Teks Bacaan ▸
◆ ◆ ◆

* Tidak ada pasal penanggulangan HIV/AIDS yang
konkret
Media Watch (27/1-2013) – Pemerintah Kabupaten (Pemkab)
Fakfak, Prov Papua Barat, menerbitkan Peraturan Daerah (Perda) No 8 Tahun 2008
tentang Pencegahan, Pengendalian dan Penanggulangan HIV dan AIDS di Kabupaten
Fakfak yang disahkan tanggal 25 Februari 2008. Ini perda ke-30 secara nasional
dan perda ke-4 di Papua Barat.
Perda itu sudah berlaku selama lima tahun. Apakah perda itu efektif
menanggulangi penyebaran HIV/AIDS di Kab Fakfak?
Jawabannya ada dalam pasal
pencegahan HIV/AIDS dalam perda tsb.
Apa langkah yang disebutkan dalam
perda tsb. untuk menanggulangi penyebaran HIV/AIDS?

◆ ◆ ◆

Entri yang Diberikan ▸
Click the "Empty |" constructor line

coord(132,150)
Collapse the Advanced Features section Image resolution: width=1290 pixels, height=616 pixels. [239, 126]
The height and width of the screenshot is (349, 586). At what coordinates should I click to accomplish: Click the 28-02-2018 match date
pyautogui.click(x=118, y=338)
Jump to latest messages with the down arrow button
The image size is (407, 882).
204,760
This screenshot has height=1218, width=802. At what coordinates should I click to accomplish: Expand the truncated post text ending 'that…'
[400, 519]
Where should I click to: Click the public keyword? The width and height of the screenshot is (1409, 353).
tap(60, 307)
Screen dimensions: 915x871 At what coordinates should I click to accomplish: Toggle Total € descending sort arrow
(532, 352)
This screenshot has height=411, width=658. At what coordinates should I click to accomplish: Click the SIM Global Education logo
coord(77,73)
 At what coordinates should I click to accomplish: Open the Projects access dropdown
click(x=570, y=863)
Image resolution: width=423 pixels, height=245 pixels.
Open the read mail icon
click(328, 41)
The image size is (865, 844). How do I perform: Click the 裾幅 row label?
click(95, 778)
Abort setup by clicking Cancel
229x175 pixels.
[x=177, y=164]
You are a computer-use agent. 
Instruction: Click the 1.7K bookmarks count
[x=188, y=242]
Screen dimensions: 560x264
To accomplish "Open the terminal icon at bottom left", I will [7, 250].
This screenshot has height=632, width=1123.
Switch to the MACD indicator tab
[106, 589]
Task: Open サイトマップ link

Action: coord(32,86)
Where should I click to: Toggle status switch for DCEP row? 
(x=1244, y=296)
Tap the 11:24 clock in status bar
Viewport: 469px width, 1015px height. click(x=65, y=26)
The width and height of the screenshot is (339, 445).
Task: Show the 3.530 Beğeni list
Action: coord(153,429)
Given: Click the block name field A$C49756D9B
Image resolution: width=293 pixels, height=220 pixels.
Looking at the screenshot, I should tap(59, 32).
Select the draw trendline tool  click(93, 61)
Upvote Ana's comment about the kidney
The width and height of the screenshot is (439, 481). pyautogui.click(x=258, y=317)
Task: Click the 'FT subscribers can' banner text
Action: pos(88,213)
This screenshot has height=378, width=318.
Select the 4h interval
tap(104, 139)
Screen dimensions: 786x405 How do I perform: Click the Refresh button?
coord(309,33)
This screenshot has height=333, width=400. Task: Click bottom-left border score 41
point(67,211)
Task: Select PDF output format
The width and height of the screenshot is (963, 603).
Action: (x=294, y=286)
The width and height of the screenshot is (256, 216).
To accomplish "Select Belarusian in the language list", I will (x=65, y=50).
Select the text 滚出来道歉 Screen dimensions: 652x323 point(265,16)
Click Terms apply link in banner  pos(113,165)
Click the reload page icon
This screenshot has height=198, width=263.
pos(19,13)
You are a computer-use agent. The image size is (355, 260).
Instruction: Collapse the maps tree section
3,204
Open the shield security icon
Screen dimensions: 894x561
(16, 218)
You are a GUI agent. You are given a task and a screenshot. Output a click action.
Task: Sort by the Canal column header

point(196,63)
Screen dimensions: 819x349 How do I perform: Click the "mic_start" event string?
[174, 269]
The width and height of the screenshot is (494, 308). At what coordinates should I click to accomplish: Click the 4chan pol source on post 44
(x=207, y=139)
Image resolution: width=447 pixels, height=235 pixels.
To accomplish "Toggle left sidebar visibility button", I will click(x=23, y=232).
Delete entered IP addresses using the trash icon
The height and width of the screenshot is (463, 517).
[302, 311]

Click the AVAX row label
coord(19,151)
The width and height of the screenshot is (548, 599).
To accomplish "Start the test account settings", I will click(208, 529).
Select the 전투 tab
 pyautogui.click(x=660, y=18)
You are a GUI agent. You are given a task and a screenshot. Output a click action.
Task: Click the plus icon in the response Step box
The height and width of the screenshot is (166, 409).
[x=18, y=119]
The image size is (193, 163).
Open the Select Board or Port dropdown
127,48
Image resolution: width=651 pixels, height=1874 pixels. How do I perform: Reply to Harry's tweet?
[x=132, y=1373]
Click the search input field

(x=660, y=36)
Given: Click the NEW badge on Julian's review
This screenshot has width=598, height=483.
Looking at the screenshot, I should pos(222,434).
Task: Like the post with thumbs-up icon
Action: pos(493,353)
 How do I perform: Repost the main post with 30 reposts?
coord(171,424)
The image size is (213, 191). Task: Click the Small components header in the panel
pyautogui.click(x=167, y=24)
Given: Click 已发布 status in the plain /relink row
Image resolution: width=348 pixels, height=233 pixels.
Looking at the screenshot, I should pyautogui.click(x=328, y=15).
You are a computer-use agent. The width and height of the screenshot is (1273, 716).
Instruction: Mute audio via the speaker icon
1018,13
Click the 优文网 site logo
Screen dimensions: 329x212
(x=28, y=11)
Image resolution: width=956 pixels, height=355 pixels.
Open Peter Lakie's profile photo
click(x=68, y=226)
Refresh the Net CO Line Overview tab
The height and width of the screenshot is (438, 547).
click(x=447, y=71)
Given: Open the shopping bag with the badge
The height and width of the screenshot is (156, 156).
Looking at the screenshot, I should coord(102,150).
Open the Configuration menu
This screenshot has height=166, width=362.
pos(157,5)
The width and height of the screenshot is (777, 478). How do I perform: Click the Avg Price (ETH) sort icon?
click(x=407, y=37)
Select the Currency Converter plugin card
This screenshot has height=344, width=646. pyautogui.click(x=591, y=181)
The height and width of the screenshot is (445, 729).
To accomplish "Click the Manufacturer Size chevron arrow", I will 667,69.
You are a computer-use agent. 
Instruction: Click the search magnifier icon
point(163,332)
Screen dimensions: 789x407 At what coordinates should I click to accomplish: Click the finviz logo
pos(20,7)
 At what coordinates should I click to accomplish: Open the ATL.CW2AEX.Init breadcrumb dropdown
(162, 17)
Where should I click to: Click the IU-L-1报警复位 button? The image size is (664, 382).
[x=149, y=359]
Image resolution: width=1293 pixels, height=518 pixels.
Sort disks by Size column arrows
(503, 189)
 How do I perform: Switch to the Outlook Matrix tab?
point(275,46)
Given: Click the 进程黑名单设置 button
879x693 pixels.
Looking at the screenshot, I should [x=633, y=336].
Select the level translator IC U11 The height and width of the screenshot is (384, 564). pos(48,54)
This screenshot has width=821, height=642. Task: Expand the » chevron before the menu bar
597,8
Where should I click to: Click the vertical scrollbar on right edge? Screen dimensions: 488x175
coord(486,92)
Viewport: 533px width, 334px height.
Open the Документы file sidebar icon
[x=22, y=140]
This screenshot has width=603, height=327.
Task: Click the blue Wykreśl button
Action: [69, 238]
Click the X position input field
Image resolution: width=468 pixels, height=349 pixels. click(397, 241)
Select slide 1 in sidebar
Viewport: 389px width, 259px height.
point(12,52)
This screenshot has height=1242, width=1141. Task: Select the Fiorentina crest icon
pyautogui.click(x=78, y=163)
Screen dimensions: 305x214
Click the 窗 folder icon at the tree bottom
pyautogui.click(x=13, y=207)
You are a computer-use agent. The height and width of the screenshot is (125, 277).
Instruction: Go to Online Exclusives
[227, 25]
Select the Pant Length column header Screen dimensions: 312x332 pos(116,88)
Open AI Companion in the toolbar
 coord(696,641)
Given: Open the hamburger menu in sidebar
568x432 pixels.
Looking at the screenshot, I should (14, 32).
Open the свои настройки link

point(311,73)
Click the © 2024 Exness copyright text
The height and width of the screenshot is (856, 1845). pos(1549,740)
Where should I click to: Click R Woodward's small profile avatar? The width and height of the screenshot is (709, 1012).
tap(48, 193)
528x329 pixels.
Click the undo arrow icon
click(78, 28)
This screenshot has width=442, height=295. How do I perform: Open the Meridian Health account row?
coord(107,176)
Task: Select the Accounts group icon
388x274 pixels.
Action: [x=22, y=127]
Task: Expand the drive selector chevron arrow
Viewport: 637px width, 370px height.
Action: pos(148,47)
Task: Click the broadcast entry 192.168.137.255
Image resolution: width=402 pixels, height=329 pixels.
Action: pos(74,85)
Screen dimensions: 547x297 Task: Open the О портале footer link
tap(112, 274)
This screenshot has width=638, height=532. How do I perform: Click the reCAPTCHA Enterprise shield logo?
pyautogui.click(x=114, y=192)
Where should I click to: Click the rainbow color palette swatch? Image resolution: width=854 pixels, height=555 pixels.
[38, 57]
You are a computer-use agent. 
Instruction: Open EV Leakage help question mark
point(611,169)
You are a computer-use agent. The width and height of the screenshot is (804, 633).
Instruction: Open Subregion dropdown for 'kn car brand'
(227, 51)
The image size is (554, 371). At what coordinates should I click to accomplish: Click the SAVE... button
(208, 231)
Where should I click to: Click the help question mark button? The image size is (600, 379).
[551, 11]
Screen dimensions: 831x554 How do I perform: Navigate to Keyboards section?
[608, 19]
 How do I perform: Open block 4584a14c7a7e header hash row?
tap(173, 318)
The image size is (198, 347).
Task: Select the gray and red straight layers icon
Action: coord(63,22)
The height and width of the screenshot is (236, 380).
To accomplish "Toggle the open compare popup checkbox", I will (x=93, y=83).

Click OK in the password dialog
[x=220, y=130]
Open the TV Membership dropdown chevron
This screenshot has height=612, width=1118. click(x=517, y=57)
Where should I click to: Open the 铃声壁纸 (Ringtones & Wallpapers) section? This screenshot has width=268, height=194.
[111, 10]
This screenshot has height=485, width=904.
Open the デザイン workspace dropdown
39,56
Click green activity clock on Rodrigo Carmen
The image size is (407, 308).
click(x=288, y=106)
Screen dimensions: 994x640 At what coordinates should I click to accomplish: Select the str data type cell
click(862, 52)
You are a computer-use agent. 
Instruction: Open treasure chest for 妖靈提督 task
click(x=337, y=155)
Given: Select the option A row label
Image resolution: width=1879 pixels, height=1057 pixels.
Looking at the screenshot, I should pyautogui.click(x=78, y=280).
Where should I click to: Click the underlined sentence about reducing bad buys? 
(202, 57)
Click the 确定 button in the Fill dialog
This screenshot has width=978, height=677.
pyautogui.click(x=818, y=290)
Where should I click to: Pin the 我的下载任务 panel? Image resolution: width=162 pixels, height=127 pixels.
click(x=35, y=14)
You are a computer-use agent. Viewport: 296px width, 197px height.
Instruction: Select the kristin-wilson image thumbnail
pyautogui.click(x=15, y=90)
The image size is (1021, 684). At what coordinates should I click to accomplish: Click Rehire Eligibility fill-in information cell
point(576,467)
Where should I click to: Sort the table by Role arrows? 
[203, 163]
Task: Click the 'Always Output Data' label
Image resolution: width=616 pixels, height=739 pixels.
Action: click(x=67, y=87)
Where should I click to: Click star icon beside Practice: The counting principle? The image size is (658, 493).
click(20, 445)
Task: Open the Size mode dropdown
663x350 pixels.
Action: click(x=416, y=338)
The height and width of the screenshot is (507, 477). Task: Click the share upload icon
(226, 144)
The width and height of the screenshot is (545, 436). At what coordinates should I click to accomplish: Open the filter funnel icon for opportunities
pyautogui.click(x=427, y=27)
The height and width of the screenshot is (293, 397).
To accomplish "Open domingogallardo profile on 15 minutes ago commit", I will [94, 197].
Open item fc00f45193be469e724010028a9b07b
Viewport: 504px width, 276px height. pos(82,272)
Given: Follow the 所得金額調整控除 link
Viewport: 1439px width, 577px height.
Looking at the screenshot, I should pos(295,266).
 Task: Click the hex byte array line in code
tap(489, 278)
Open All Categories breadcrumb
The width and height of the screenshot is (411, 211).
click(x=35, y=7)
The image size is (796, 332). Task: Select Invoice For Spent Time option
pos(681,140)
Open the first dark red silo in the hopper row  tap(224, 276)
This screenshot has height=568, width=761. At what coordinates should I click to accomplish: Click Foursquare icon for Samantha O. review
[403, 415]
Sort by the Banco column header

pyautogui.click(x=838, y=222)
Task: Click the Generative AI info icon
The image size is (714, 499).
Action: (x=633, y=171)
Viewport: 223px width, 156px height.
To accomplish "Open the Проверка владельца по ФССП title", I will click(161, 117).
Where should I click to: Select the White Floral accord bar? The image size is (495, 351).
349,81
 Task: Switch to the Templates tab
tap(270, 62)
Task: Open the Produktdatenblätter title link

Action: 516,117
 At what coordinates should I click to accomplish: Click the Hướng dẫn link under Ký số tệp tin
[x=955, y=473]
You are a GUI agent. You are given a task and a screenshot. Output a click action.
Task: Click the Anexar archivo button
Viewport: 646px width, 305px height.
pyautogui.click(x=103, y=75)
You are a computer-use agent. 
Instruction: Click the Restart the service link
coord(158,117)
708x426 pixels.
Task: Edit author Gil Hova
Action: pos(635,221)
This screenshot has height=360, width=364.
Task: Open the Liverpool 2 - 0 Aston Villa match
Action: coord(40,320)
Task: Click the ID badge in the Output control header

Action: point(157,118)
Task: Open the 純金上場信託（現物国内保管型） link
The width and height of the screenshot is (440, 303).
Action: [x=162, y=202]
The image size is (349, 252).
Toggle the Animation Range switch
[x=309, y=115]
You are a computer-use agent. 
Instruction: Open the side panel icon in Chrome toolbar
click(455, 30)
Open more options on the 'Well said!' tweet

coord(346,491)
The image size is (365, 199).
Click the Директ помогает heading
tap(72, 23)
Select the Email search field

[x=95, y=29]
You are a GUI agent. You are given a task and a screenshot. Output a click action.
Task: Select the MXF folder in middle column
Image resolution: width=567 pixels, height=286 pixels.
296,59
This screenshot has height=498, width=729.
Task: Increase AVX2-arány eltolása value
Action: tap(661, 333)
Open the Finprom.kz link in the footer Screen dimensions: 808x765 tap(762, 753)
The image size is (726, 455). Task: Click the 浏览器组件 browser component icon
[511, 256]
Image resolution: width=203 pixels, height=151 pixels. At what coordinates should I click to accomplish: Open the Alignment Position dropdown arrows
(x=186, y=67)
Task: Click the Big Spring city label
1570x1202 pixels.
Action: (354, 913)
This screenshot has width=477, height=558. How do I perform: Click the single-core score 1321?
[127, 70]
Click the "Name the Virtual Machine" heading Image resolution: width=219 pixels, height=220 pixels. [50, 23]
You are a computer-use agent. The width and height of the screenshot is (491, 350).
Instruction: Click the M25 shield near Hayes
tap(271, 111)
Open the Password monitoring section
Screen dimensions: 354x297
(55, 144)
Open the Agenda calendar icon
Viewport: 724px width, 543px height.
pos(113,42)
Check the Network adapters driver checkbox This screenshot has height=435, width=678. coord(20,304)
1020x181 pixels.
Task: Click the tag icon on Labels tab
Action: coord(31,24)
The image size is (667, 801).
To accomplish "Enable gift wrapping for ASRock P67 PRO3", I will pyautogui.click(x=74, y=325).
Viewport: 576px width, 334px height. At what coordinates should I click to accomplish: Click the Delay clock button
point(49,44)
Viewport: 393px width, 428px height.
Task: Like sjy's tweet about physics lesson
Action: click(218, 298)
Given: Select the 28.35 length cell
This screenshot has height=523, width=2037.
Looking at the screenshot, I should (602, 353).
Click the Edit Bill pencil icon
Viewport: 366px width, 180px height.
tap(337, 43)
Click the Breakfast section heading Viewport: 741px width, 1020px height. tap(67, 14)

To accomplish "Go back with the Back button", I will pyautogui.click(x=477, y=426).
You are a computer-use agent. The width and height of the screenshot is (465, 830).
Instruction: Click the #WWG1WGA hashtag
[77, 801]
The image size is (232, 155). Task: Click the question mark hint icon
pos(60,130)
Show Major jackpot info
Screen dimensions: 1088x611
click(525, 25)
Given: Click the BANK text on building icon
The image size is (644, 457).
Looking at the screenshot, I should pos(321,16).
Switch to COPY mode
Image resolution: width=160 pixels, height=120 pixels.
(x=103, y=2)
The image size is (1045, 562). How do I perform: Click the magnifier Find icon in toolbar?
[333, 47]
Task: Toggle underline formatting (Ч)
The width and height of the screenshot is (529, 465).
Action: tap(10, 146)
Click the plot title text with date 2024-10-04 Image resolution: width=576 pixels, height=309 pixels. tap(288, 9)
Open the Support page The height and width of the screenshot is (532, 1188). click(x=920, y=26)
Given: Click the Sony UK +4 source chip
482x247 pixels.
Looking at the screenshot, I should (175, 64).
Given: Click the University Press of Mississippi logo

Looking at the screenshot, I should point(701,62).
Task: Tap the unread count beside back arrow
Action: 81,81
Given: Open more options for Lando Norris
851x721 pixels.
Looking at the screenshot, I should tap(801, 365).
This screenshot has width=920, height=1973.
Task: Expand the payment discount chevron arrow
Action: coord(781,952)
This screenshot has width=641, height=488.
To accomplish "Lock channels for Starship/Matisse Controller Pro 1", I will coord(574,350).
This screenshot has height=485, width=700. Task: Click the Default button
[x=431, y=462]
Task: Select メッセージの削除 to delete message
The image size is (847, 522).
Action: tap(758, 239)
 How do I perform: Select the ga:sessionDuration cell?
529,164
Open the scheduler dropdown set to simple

◆ ◆ ◆

Tugas 1 ▸
Jawab pertanyaan berikut berdasarkan teks tentang perda HIV/AIDS Fakfak:
(a) Apa nomor dan tahun perda yang diterbitkan Pemkab Fakfak?
(b) Kapan perda itu disahkan?
(c) Perda itu menjadi perda ke berapa secara nasional dan ke berapa di Papua Barat?
Tugas 2 ▸ Ringkas teks tentang perda HIV/AIDS Fakfak dalam dua kalimat.
Tugas 3 ▸ Tolong lanjutkan teks tentang perda HIV/AIDS Fakfak mulai dari kalimat terakhirnya.

Jawaban 1 ▸
(a) Peraturan Daerah No 8 Tahun 2008.
(b) Tanggal 25 Februari 2008.
(c) Perda ke-30 secara nasional dan perda ke-4 di Papua Barat.

Jawaban 2 ▸ Pemkab Fakfak di Provinsi Papua Barat menerbitkan Perda No 8 Tahun 2008 tentang Pencegahan, Pengendalian dan Penanggulangan HIV dan AIDS, yang disahkan pada 25 Februari 2008 dan sudah berlaku selama lima tahun. Teks itu mempertanyakan apakah perda tersebut efektif menanggulangi penyebaran HIV/AIDS di Kabupaten Fakfak, dan jawabannya ada dalam pasal pencegahan HIV/AIDS di perda itu.

Jawaban 3 ▸
Selain perda ini copy-paste
dari perda sejenis, juga tidak ada pasal-pasal yang konkret untuk menangulangi
penyebaran HIV/AIDS. Coba simak ini. Di Bab III tentang pencegahan,
pengendalian dan penanggulangan HIV dan AIDS di pasal 4 ayat 1 disebutkan:
“Upaya Pencegahan, Pengendalian dan Penanggulangan HIV dan AIDS dilaksanakan
dengan mengacu pada prinsip-prinsip dasar yang digariskan dalam strategi
nasional, yaitu memperhatikan nilai-nilai agama dan adat budaya, memperkokoh
ketahanan dan kesejahteraan keluarga, meningkatkan perilaku dan gaya hidup sehat dan bertanggung
jawab, menghormati harkat dan martabat ODHA dan keluarganya serta
memperhatikan kesetaraan gender.”
Kalimat itu adalah ‘kalimat dewa’
yang sama sekali tidak menyentuh akar persoalan karena rinsip-prinsip tsb. sama
sekali tidak ada kaitannya secara langsung dengan penularan HIV/AIDS.
Salah satu ‘pintu masuk’ HIV/AIDS
ke wilayah Kab Fakfak adalah melalui laki-laki dewasa yang mengidap HIV/AIDS
yang tertular HIV/AIDS dari pekerja seks komersial (PSK) di Fakfak atau di luar
Fakfak.
Laki-laki itu tertular HIV ketika
melacur karena mereka tidak memakai kondom.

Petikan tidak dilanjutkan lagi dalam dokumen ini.